Pour sûr, tous ces services offraient à peu de choses près les mêmes fonctions que le Web, souvent de façon efficace : messagerie, forums, diffusion de contenus multimédia, via des interfaces bien léchées et affriolantes. Mais avec une (grosse) différence : ils étaient tous des services purement privés et propriétaires, ne reposant pas vraiment sur des solutions ouvertes et, surtout, créés et exploités par des entreprises commerciales.

Les uns après les autres, tous ces services voulant remplacer le Web ont disparu. Ils ont été balayés. Et c’est bien le Web qui s’est imposé, comme un dispositif universel d’échange d’information, transformant notre monde en profondeur.

Si je suis bien convaincu que coexisteront de multiples crypto-monnaies, celles qui s’imposeront ne seront pas de pâles copies de Bitcoin, principalement motivées par l’appât du gain et la spéculation. Seules des monnaies apportant de réelles innovations et des valeurs d’usage distinctes surnageront.
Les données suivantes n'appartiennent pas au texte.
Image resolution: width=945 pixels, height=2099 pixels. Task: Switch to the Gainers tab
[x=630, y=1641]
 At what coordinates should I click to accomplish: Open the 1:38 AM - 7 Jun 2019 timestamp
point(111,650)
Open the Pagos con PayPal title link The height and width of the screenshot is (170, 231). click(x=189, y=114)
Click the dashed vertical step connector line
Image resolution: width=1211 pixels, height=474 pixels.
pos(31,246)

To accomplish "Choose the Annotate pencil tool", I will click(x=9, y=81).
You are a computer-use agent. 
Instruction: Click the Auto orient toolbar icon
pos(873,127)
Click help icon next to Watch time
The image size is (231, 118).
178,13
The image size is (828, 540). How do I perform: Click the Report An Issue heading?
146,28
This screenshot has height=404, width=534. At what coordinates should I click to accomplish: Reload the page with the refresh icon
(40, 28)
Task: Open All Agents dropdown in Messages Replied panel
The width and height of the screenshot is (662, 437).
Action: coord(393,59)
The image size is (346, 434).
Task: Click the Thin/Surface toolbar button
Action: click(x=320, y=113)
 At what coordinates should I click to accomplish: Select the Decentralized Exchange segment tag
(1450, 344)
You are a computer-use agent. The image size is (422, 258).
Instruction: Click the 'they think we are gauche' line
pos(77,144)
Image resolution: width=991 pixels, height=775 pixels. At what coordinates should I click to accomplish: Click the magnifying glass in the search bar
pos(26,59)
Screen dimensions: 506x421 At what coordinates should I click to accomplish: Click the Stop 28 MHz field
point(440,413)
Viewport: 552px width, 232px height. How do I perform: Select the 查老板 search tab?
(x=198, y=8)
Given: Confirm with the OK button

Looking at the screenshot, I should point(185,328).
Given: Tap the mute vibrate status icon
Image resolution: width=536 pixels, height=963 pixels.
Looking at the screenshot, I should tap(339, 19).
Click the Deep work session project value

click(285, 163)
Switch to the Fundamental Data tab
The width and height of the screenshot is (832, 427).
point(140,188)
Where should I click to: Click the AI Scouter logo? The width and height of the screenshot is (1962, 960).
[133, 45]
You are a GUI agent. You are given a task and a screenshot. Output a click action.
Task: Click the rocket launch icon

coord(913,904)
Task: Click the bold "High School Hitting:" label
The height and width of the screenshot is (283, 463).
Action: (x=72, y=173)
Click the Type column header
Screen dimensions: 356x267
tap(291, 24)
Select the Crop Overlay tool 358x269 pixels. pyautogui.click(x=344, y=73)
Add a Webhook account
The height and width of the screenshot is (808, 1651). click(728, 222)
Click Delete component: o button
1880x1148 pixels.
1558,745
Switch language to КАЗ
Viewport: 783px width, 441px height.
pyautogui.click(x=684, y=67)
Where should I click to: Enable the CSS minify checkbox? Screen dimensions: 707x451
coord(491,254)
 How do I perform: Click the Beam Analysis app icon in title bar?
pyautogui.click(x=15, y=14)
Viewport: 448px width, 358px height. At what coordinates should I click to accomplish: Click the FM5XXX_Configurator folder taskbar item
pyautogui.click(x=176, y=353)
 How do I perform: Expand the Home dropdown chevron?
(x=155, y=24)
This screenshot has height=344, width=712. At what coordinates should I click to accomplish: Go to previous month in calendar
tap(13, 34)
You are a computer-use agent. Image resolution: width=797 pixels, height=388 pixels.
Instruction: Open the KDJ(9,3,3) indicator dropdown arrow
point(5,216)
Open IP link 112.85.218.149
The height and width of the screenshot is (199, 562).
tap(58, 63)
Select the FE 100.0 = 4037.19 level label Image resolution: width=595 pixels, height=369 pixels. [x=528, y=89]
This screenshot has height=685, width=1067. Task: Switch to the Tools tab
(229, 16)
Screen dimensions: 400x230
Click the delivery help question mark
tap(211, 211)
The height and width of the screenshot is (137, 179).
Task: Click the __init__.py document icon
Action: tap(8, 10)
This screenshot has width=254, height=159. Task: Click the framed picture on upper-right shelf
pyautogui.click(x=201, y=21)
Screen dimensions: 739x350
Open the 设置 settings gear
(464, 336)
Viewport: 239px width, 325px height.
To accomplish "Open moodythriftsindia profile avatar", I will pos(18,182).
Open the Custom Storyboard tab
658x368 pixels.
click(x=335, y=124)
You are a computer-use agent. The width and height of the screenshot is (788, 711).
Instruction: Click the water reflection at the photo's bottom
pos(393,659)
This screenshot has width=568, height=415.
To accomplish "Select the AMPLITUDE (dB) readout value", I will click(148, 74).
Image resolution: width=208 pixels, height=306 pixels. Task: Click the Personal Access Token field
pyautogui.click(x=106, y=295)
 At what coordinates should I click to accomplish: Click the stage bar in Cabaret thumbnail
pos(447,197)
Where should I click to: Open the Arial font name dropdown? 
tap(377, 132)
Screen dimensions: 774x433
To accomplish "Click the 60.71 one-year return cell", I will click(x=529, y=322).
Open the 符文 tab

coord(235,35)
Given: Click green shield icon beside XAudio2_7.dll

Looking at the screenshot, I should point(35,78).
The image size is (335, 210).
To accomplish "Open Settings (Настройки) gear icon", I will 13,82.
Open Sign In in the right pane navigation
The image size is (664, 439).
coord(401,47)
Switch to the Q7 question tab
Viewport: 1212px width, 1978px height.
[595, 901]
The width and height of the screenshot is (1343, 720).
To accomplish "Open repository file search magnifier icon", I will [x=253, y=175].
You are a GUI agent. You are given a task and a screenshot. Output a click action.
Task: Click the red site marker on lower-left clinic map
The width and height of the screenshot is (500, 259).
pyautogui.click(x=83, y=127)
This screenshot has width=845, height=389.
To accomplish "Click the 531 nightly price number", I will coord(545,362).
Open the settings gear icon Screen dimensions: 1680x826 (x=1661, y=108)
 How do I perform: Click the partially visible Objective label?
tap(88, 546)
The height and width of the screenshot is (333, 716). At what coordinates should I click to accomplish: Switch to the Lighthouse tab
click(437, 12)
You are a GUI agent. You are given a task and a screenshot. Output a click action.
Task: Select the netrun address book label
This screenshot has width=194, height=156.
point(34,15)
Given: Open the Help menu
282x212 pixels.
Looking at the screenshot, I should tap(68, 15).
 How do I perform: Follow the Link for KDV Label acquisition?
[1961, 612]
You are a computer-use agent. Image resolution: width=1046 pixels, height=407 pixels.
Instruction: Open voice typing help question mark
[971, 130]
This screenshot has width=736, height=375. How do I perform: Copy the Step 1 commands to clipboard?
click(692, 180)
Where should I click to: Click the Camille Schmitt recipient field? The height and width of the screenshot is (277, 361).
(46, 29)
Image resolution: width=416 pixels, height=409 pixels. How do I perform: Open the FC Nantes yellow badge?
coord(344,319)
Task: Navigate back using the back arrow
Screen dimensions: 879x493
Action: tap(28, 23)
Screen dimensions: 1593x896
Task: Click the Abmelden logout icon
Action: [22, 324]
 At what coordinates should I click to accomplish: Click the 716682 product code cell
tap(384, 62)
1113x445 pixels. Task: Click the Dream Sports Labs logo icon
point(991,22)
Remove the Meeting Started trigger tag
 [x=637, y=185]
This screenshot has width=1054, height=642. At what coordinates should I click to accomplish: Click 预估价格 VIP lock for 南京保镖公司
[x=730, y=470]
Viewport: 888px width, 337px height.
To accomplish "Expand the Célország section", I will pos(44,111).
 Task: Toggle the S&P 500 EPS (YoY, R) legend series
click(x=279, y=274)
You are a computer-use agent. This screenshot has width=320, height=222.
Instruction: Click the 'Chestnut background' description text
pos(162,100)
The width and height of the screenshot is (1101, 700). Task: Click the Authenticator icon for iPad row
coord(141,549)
Et elles ne remplaceront pas Bitcoin, brique de base de l’univers des crypto-monnaies.

Irremblaçable Bitcoin

Car n’est pas Bitcoin qui veut.

Toutes ces forks, toutes ces tentatives pas toujours très malignes pour dupliquer/remplacer Bitcoin (et surfer sur son succès) oublient un point clé : la valeur de Bitcoin ne tient pas uniquement à son nom.

Bitcoin n’a jamais été piraté et n’a fait que s’améliorer, au fil de ses neuf ans d’existence. D’innombrables marchands acceptent Bitcoin, qui est aussi utilisé comme monnaie par défaut par tous les bureaux de change de crypto-monnaies dans le monde. Il existe des dizaines de porte-monnaies Bitcoin, pour toutes plates-formes, et des centaines de start-ups proposant des services autour de Bitcoin, qui est maintenu (dans une logique OpenSource) par des centaines de développeurs. Bitcoin jouit d’un incomparable écosystème, qui ne fait que progresser.

C’est bien ce qui fait son intérêt et sa valeur, et ce qui explique aussi sa première place permanente en terme de capitalisation de marché : depuis sa naissance en 2009, Bitcoin a toujours été la première crypto-monnaie (pesant plus de 150 milliards de dollars à ce jour) et a peu de chance d’être détrôné à court ou moyen terme. La deuxième monnaie, Ethereum, jouissant d’un considérable et inégalé support industriel, pèse toujours moins de la moitié de Bitcoin. Et si un jour une crypto-monnaie remplace Bitcoin à la première place (ce dont je doute), ce ne sera certainement pas une vulgaire copie de Bitcoin créée à la va-vite par quelques opportunistes fortunés.

Il n’y a qu’un Bitcoin, et il s’appelle Bitcoin.